Mr Nicholas Manu, the Chief Executive Officer of CookClean Ghana Limited, organisers of the workshop, said the purpose of the project was to manufacture, promote and distribute efficient cookstoves and renewable fuels to domestic users across Ghana.

“The project will distribute an average of 66,000 stoves yearly which will displace baseline inefficient cooking devices that consume more non-renewable biomass. It will also help build skills and capabilities, and increase the number of jobs and employment opportunities for school leavers, most especially women in the value chain,” he said.

Mr Manu stated that the increase in the use of efficient stoves would help the country’s economy by preventing the use of wood-fuels, reducing deforestation, contributing to mitigating climate change and would further help drop the rate of the national health bill in acute respiratory illness.

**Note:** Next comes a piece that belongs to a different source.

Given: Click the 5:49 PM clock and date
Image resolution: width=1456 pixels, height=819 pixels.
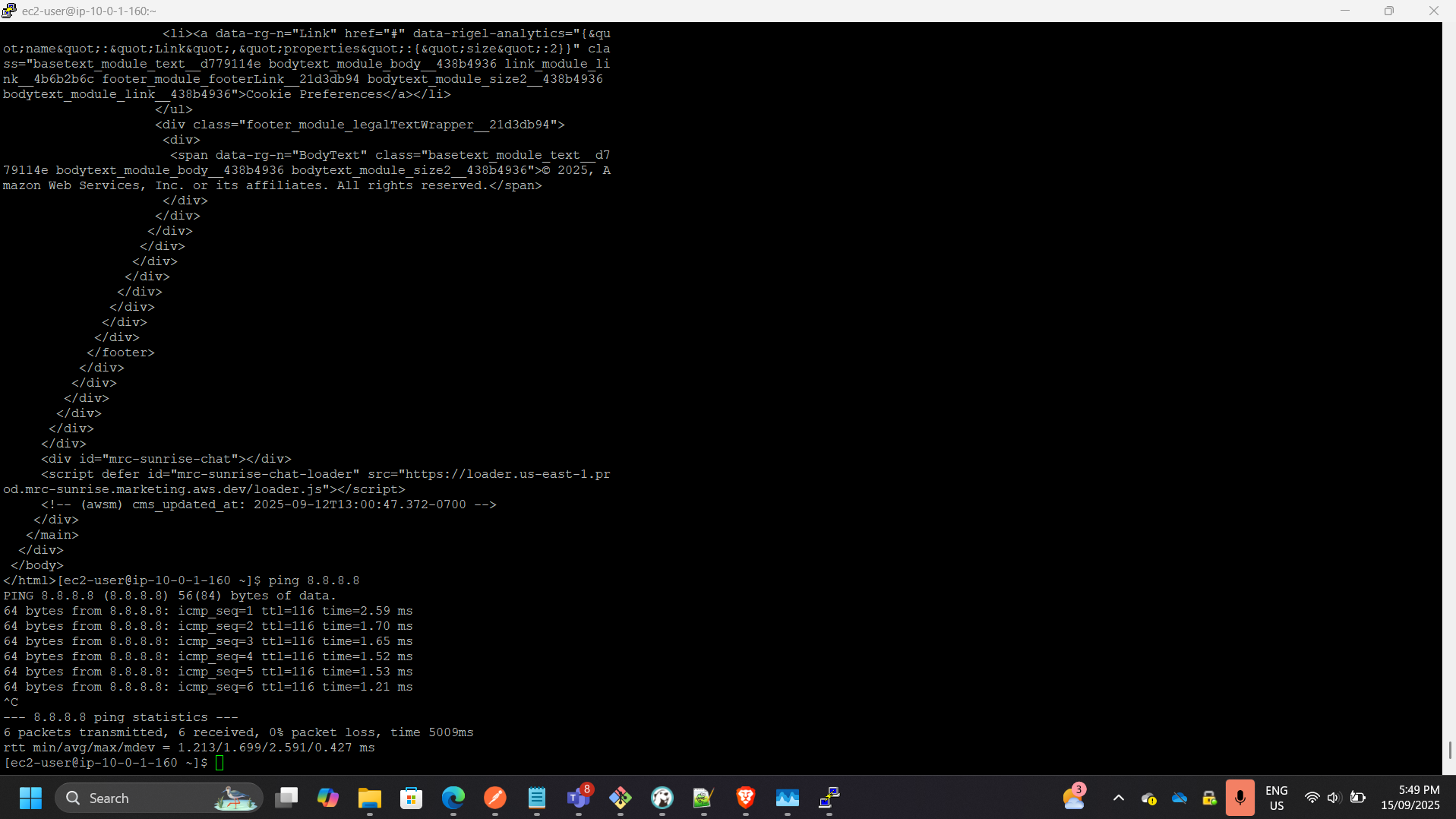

He said, according to the World Bank, in Ghana, similarly to most Sub-Saharan African countries, the consumption of biomass energy represented over 90 per cent of the domestic energy consumed by its 31.7 million inhabitants.

That, “Sustained demographic growth, urbanization and cooking habits are likely to maintain the domination of such a consumption pattern, which results in severe deforestation, considering that the population will reach 52 million by 2050 according to UN projection.”

The Chief Executive said cooking smoke contributes to a range of chronic illnesses and acute health impacts such as early childhood pneumonia, emphysema, cataracts, lung cancer, bronchitis, cardiovascular disease and low birth weight.

“Women and young children are the most affected by the health problems associated with exposure to smoke, with more than 3,000 children in Ghana dying every year as a result of acute lower respiratory infections, including pneumonia, caused by the use of solid fuels,” he stated.

Mr Manu said: “In Ghana, more than 80 per cent of households rely on solid fuels for their household cooking needs, contributing to deforestation and desertification. Inefficient cookstoves also contribute to climate change through emissions of greenhouse gases such as carbon dioxide and methane, and aerosols such as black carbon.”

He said the distribution of ‘BOJA’ cookstove, a locally manufactured charcoal cookstove, that features a cooking speed regulator (sliding door), ceramic combustion chamber similar to the ‘JIKO’ known in Ghana as “Gyapa” has proven suitable for Ghanaian cooking practices.

“The project is designed with an incentive scheme that involves heavy subsidy to enable users to purchase the stove,” he said.